One of the great things about movies is that they move so fast, you don't have time to think about logic. Novels are a more reflective medium, however; at any time you can put a book down and think about what you've read. And it worried me, for instance, that my readers would put my book down and wonder how the hell someone who'd been institutionalized since he was five would know how to drive a car. So I had to concoct a whole chapter describing the fellow's stay in the asylum (which was okay, since I needed the five thousand words anyway) and showing that because he'd been a model inmate and trusty, he'd been taught to drive a truck and use it to run errands on the asylum grounds.

Even more serious was the fact that at the climax of the film, this malevolent individual is shot half a dozen times at point-blank range by a .357 magnum, yet steals way into the darkness leaving not a drop of blood where he fell to the ground, apparently dead; leaving, in fact, only the distinctive aroma of a sequel film. Now, all this is well and good for the moviegoer seeking a good scare, but for a book reader it raises some disturbing questions: Did the man who shot the guy from three feet away actually miss?
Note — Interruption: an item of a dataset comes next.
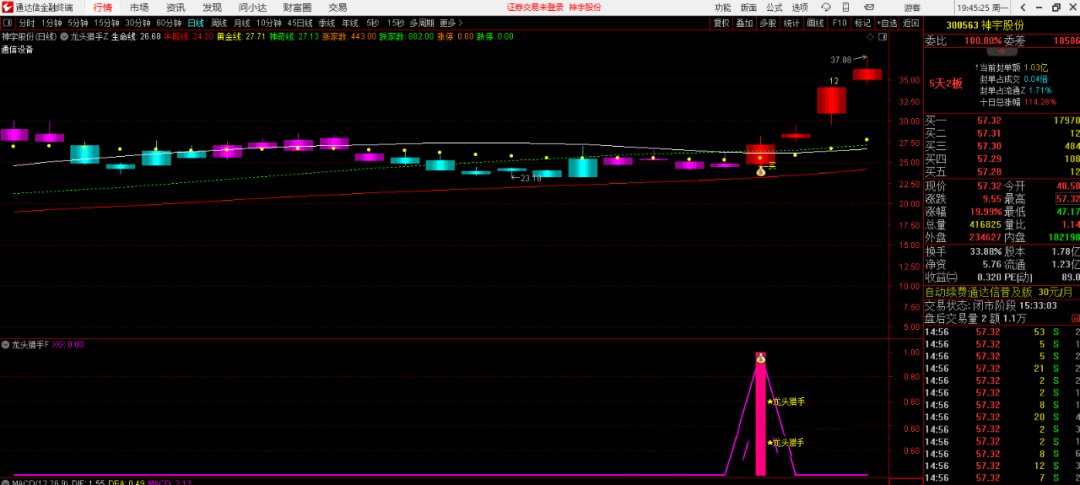Viewport: 1080px width, 485px height.
Task: Expand the 龙头猎手F sub-chart indicator arrow
Action: point(6,344)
Did he accidentally use blank cartridges? Did he simply graze him, or fail to hit any vital parts, or shoot him in such a way as to draw no blood? (Three fifty-seven magnums are so powerful they draw blood even when they miss!)

Or---was this maniac actually a supernatural entity invulnerable to high-calibre death-dealing sidearms?
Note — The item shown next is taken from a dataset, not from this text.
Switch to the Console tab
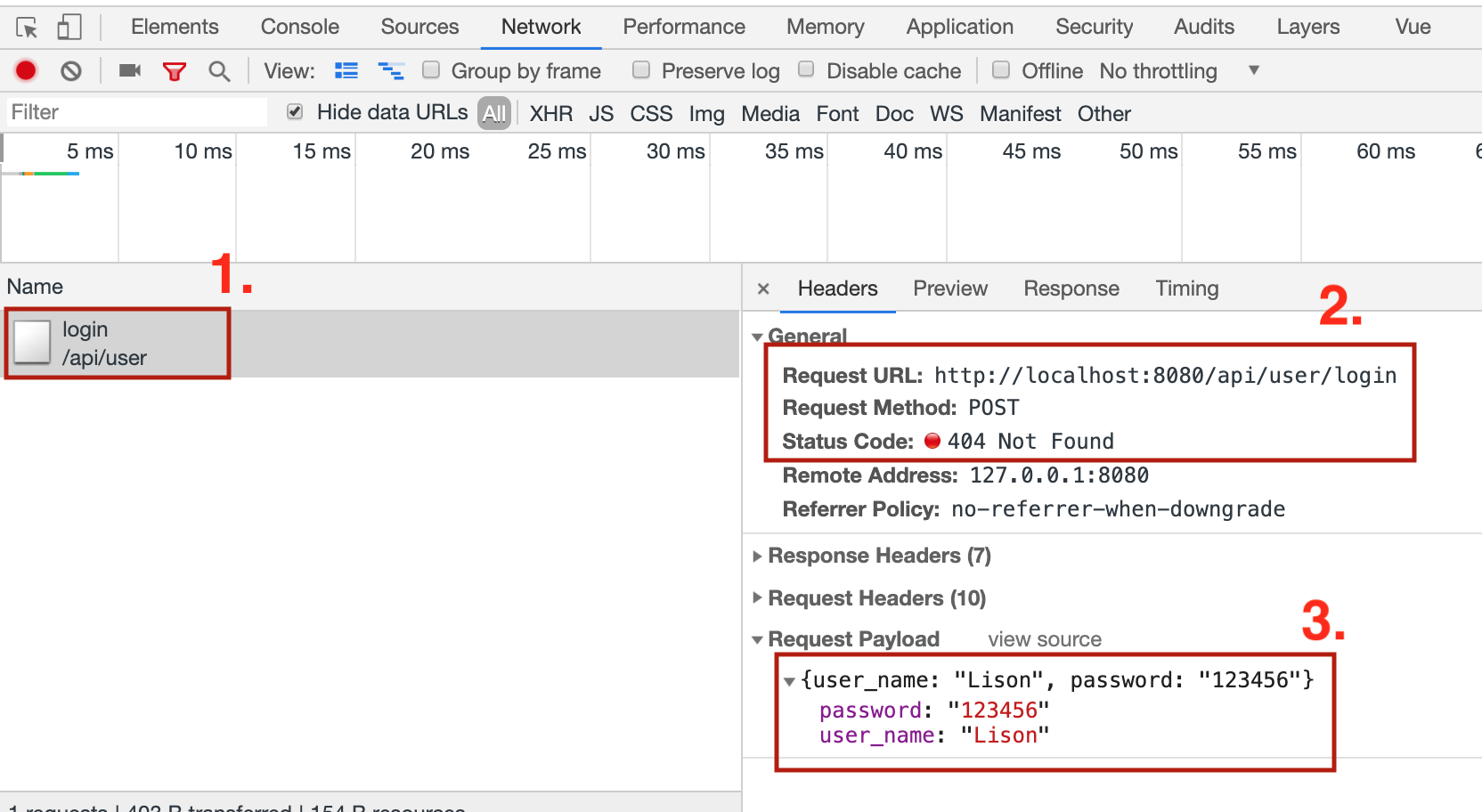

There was no indication whatever in the movie that he was. Yet, in order to make sense out of it at all, I had to endow him with supernatural characteristics and invent a rationale, which went like this: ever since his execution during a Druid harvest ritual (whence Halloween is derived), this monster returned to earth every few years on Halloween to seek blood vengeance. My invention strained credulity to the limit, but at least it unified the book and brought me another seventy-five hundred badly needed words.
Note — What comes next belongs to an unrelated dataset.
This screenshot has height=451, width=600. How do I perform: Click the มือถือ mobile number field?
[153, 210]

Every tie-in writer talking shop will tell you how he or she overcame such challenges, challenges complicated by the insistence of the producer on approval of the novel or a run-in with some middle-management studio exec who demanded that whatever was in the movie must go into the book, and whatever wasn't in the movie must not go into the book. The fact that novelizations may take only a few weeks does not mean that many, many hours of thought and years of writing experience did not go into them. Novelizers earn every penny, and for all but the biggest books, pennies are what they make. Leonore Fleischer, one of the genre's top authors, earned a total of some $45,000 in royalties for a labor of less than a week on the film tie-in of Annie, but that is exceptional. Joan Vinge, who wrote The Jedi Story Book, a juvenile tie-in to The Return of the Jedi, did it for a modest flat fee for Random House. The movie was a phenomenal success, and so was the book, but Vinge was not entitled to a penny of royalty. Only by the goodness of Random House's heart, tinged perhaps with a dollop of guilt plus a healthy measure of pushing by her agent, was she awarded a $10,000 bonus.

The best advice I can give prospective tie-in writers is, if possible never write one for a flat fee, no matter how dumb the movie, no matter how quick and simple the job. Years ago, Ace hired me to write a tie-in for a perfectly dreadful and quite disgusting horror movie called Squirm, which portrayed in all its graphic revoltingness what happened when a small town was invaded by millions of bloodsucking earthworms. Ace offered me a flat fee of $2,500, and, seeing the prospect of earning $250 a day, I grabbed the deal. The movie came and, blessedly, went. But my book went through numerous editions for Ace, and was sold to English and other foreign publishers where it endured for years.

My book was better than the movie. Big deal! That and a good agent would have earned me a nice profit. Unfortunately, I don't have an agent. I don't trust them.